Rows for locating described items ->
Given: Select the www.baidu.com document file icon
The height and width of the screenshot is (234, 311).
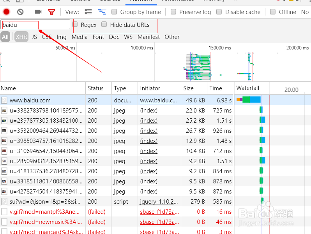Looking at the screenshot, I should pos(4,100).
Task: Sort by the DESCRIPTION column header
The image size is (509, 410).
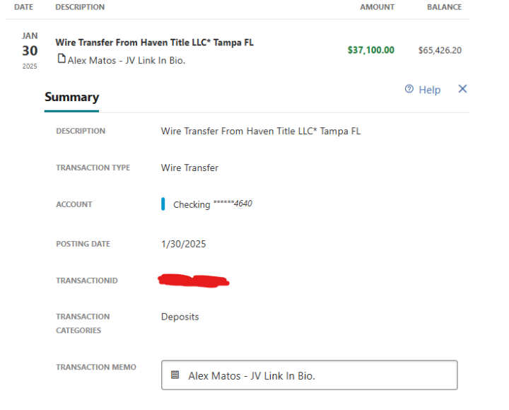Action: tap(80, 7)
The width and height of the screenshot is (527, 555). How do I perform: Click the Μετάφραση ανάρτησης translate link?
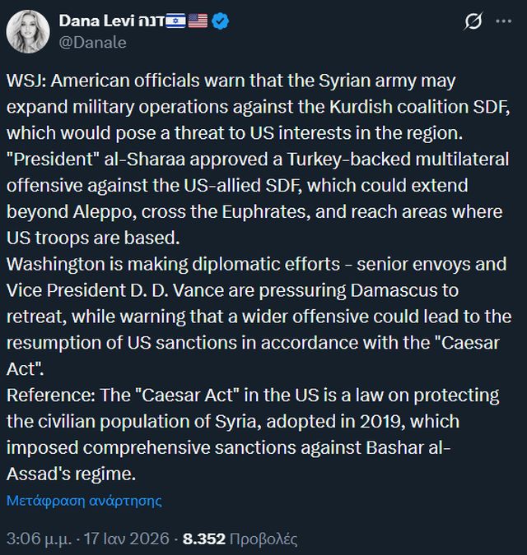[x=84, y=500]
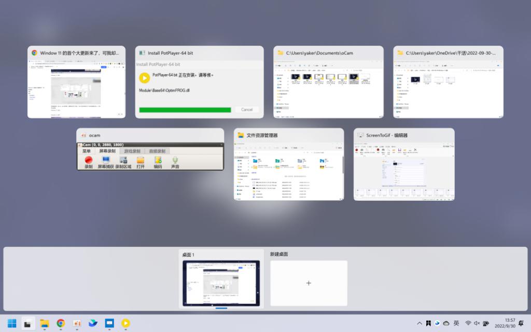Open the ScreenToGif 编辑器 window thumbnail
531x332 pixels.
tap(404, 164)
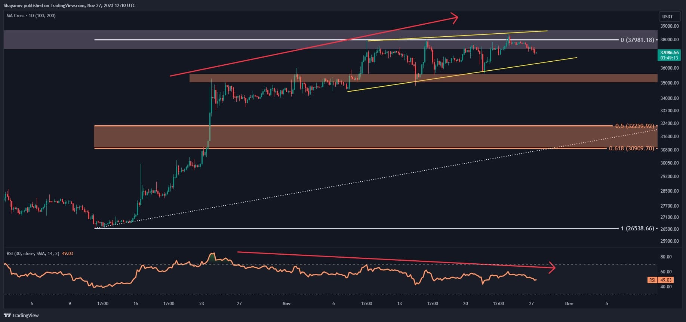Select the 1 Fibonacci label (26538.66)
Viewport: 686px width, 322px height.
pos(637,228)
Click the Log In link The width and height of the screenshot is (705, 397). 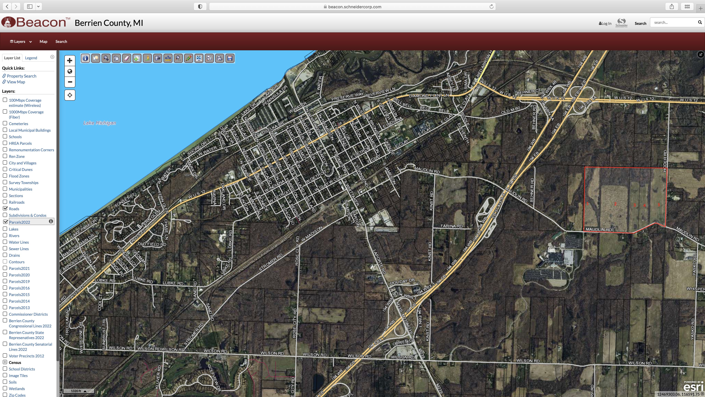[x=605, y=23]
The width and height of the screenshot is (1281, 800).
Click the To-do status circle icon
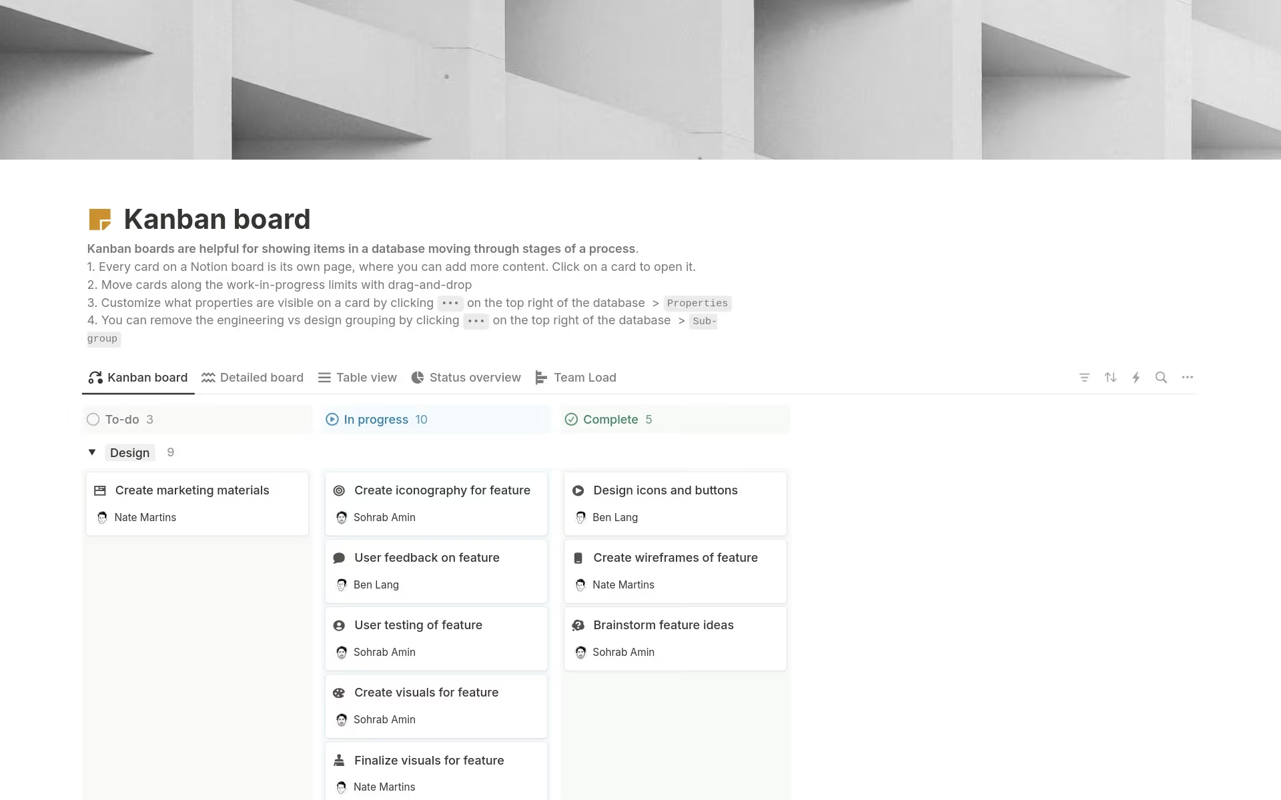93,419
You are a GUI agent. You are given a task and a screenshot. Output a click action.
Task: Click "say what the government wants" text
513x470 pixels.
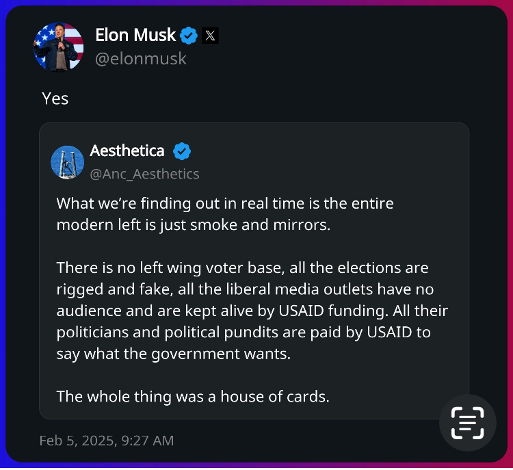(174, 354)
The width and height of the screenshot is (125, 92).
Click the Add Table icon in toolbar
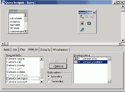[x=82, y=17]
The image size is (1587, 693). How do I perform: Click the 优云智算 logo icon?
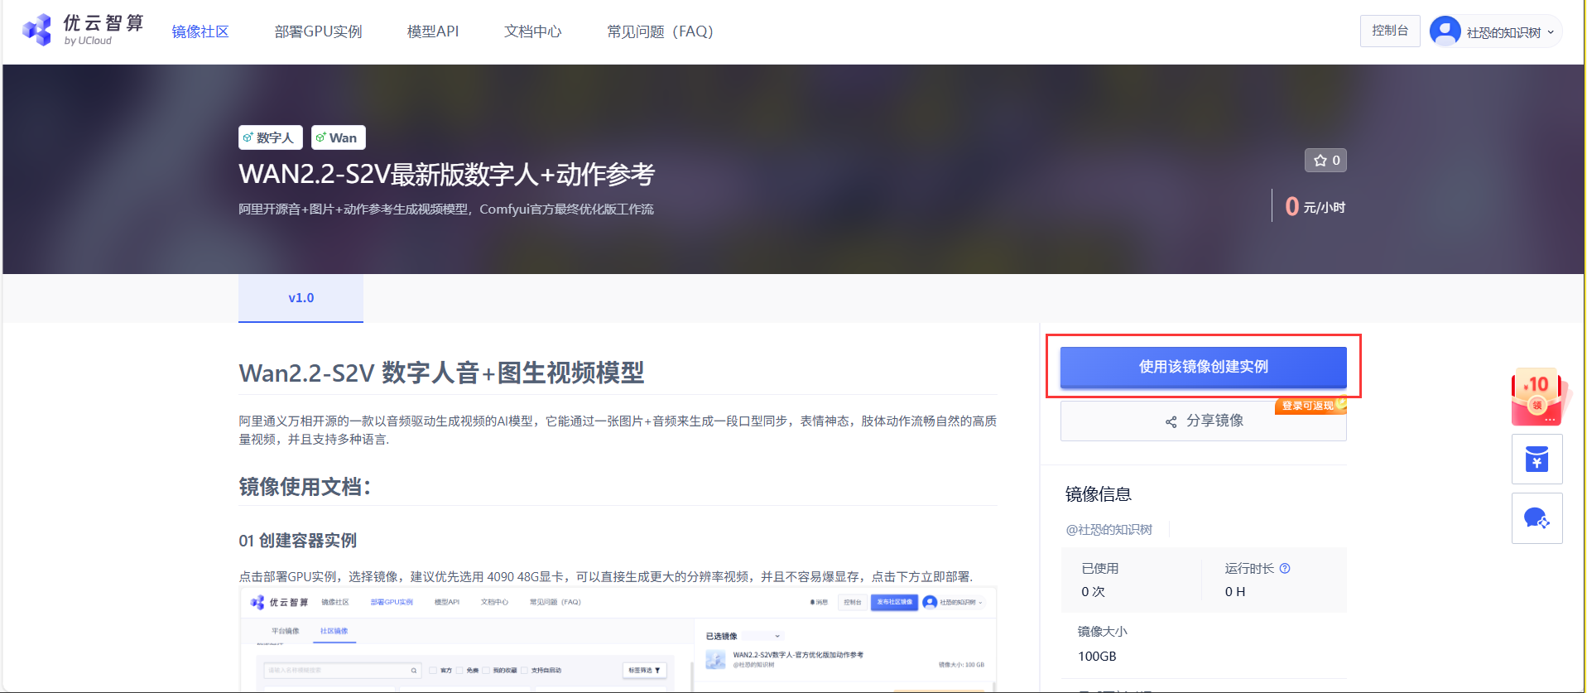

OBJECTIVE ->
Can you reproduce the rows above word for word, from the line containing "The width and height of the screenshot is (125, 92)." through the end of the rows, leaving out the pictures?

RESPONSE TO THIS EXERCISE ->
The width and height of the screenshot is (125, 92).
Click the Add Table icon in toolbar
[x=82, y=17]
The image size is (1587, 693). How do I perform: Click the 优云智算 logo icon?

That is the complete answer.